Oh, and that year here? Yeah… Perhaps you’ve heard about the vast number of U.S. citizens illegally in Mexico? Well, this Canadian is here illegally, past his tourist-permit expiration–and told me so, boastfully… again, as if assuming I would automatically be on his side for having ever-so-cleverly gamed the Colombian government.
But to get back to that essential sense of betrayal…
“Why do you speak Spanish so well?” he demanded–to which, at first to the tienda owners, then in English to him, I explained that I live here, in the very traditional barrio of Belén los Alpes, precisely because I am actively integrating. Because I want to live here forever, and know the work that this dream requires.
“What do you mean, forever?” he gallingly went on. “You won’t go back to Canada? Oh, no, don’t say that. No, no, not forever. For a few years, maybe, but here? Forever?”
Clearly recognizing that I wasn’t impressed with this response, though, he tried to change tactics, to get me back on his side, and asked me to stay and have a beer and talk to him some more “about the locals”. Ugh. I explained–first to the tienda owners, then to him–that I had to work in the morning, so no, I was going to go.
Again, he was incredulous. “Work? But the salaries are shit–how do you work here?”
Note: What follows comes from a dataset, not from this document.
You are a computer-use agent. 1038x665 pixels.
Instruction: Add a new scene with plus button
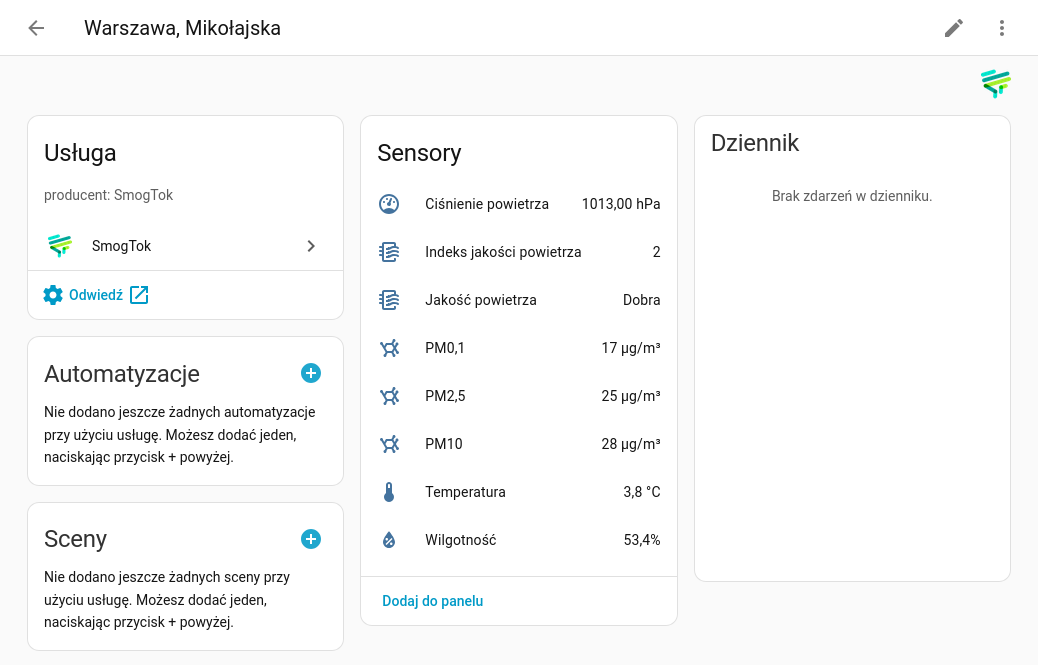click(x=311, y=539)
Another dizzying question with regard to its underlying presumptions. Yes, Colombians make less than North Americans, by and large, but an educated North American can still live on an entry-level-professional’s Colombian salary by living like a Colombian. I make about $900CAD a month at my teaching job, which covers a relatively high rent of $510CAD (I love my three-bedroom apartment!) and leaves me enough to pay for my public transport, utilities, phone, internet, and groceries including fresh produce. I still have to dip into savings every now and then while I acclimate (for instance, when I learned that Christmas season meant no work for a month: will be more prepared this year!), but even small writing sales to US markets have thus far given me enough to pay for new shoes and clothes when necessary, and to host the occasional lunch for local friends, all within a careful budget that doesn’t involve excessive outings.
But also… uh, yes, I work, and I explained to him how the work visa functions–even though his flagrant disregard for the tourist-permit restrictions would clearly disqualify him. (I think I was so irritated I wanted to make it perfectly clear that a legal option had been available to him if he’d wanted to hang out here for longer, with respect for the culture, the country, and its laws.)
And then I left, reeling at how much presumption had been packed into so relatively brief an exchange. Because, sure, the language part was irritating enough–and his opinion about my decision to build a life here, and his comments about my working (heaven forfend!) in a country with lower wages–but that physical contact and the act of shouting over me to try to get me to stop telling the locals about rick-rolling… That made my blood boil, because that was white culture at its ugliest.
That was him saying, confident that I would be on his side because of our shared background, hey, these people are the joke to me–look how little they know about our culture! look how I get to make fun of them without them even knowing it, while they smile politely at this language of mine they don’t understand!–so don’t ruin it by letting them in on my fun!
All my friends who have spent significant time in other parts of the world have also seen this caricature firsthand. I’ve certainly observed it time and again here, because the entitled white person in “exotic” lands is a stereotype for a reason.
But this was the first time in a long time that I had someone so aggressively try to pull me back into white culture. Into playing the same game of mutual bonding through presumed superiority over others that I first recoiled from as a child at a baseball game.
And it felt awful.
And it felt disgusting.
And I am thankful to have felt both–because with those renewed feelings came the reminder, for this aspiring global humanist, that falling into step with cultures of unearned superiority is and always will be a readily available option for me.
Granted, I think I verbed my humanism decently last night.
But the real test will always be my next, won’t it?
And my next. And my next. And my next.